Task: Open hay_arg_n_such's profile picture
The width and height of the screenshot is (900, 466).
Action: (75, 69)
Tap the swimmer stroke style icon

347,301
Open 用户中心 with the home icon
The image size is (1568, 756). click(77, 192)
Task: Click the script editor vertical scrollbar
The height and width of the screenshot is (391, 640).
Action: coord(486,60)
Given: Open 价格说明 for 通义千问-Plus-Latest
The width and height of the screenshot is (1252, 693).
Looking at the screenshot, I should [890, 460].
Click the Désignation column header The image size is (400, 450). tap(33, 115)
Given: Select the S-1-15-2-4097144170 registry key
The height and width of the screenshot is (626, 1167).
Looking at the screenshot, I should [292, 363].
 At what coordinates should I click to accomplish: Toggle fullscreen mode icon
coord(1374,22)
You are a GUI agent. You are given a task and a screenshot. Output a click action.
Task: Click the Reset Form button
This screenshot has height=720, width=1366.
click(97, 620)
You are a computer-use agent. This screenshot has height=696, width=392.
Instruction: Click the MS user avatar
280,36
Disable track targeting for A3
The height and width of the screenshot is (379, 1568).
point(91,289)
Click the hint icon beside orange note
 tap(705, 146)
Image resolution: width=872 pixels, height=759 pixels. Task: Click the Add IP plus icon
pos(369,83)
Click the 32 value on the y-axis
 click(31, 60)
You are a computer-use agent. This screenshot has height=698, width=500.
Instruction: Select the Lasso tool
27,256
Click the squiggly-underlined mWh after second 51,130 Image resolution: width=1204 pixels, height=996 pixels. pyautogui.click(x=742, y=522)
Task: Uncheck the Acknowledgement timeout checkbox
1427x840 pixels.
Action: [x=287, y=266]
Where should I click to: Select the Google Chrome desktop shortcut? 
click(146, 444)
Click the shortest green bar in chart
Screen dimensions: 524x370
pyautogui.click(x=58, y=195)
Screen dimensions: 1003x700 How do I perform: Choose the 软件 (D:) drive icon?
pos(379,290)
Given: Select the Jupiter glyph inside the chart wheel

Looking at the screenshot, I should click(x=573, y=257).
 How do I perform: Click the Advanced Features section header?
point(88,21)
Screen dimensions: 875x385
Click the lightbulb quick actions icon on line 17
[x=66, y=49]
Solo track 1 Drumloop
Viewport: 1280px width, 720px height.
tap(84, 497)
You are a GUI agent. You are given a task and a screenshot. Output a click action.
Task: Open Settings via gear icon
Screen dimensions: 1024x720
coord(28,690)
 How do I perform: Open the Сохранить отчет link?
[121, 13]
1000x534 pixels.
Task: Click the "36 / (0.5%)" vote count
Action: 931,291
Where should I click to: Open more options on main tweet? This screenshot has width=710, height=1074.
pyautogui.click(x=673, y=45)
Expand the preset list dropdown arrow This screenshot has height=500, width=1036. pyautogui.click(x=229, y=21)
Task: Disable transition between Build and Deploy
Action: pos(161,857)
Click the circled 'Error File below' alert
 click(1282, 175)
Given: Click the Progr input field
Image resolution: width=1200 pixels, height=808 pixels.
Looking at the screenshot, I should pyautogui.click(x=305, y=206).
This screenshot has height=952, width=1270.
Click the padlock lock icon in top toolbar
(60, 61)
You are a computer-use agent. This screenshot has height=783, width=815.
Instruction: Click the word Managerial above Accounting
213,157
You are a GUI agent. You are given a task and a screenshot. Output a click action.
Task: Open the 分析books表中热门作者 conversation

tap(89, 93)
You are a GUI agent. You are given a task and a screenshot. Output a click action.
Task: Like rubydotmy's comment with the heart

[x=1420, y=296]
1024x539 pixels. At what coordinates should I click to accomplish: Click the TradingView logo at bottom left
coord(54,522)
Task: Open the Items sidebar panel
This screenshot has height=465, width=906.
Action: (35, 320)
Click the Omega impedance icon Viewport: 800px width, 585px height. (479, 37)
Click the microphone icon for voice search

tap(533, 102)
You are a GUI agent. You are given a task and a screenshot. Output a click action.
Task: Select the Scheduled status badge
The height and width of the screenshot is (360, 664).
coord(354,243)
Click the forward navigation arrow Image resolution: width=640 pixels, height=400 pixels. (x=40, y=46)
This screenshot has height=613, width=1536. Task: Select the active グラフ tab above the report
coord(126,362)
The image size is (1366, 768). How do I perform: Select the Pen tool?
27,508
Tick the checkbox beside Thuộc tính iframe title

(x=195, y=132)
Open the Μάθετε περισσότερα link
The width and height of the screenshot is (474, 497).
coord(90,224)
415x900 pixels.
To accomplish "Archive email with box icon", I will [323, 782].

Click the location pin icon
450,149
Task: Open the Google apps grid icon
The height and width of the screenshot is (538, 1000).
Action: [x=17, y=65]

□ □ □ □ □ □ □

Check each line of the data for the word "computer", then state only how many lines hold it.

Answer
3